During our time of post worship reflection, we focused on the themes of identity and division evoked within the readings.

Within the reading from Deuteronomy, we saw the main details were prescriptive and legalistic (this is what you are to do), it was grounded in extending grace. Following the text offers gifts of grace to the Levites and the foreigners, and the reason given for following this practice is to honor the historical identity of God’s people. It is a reminder of how God cared for their ancestors when they were foreigners in Egypt, and the way God was faithful to them in the time of famine and the persecution in Egypt that followed. We pondered how we might write our own paragraphs describing our historical identities, and the ways these shape our present.
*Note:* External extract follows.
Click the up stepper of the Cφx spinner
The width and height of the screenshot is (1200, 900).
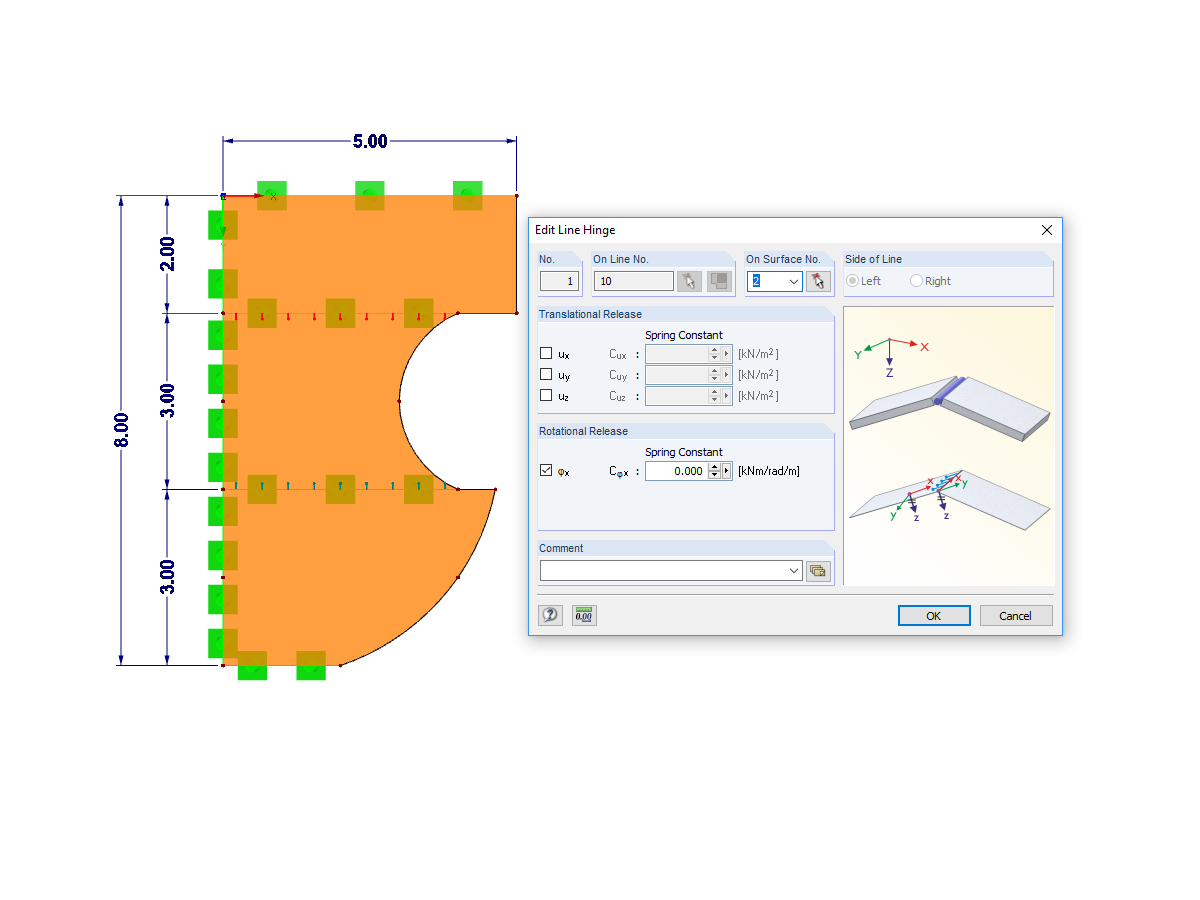[x=714, y=466]
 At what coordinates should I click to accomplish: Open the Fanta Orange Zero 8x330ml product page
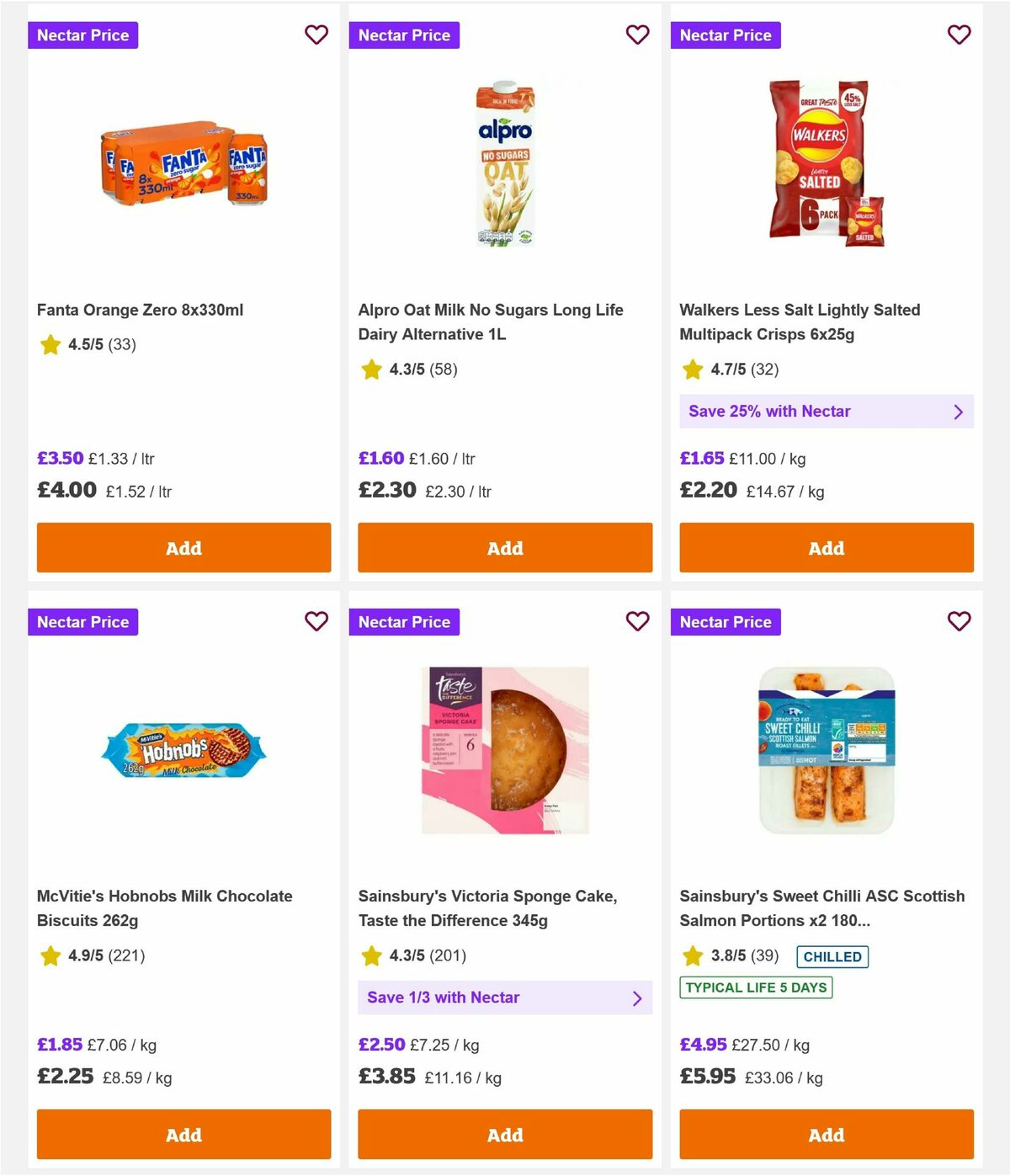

In the text from Romans, we were very interested in the nuance of the word saved. Is this to be understood in a personal dimension for each individual? Or is it closer to the authors intention to read this more fully as “delivered” and to cast it in a social or political light? What if being saved means to be “made well,” as in a form of healing? How one understands what is happening in that verb greatly shapes the meaning of the passage.

In the author’s claim, “there is no distinction between Jew and Greek,” we heard both an assertion of inclusion, but also a subversive tension. On the one hand, if national differences are removed then there is no barrier towards welcoming one another. However, within societies where power structures enforce behavior based on a person’s nationality, the removal of such distinctions overturns the social hierarchy. We reflected together on different social barriers that we have seen or experienced within our communities, and pondered how this passage is still speaking to us today.

We got to the gospel text pretty late in our time together. Our thoughts on that passage revolved around the nature of the temptation. Was it tempting, or testing? What are the themes behind the three different questions the devil puts to Jesus? Why does Luke present the temptations in this order, but the author of Matthew flip the second and third temptation? We noted how insidious it was for the devil in Luke’s rendition to use scripture as the basis for the third temptation, after Jesus had used scripture to strengthen himself against the prior two temptations.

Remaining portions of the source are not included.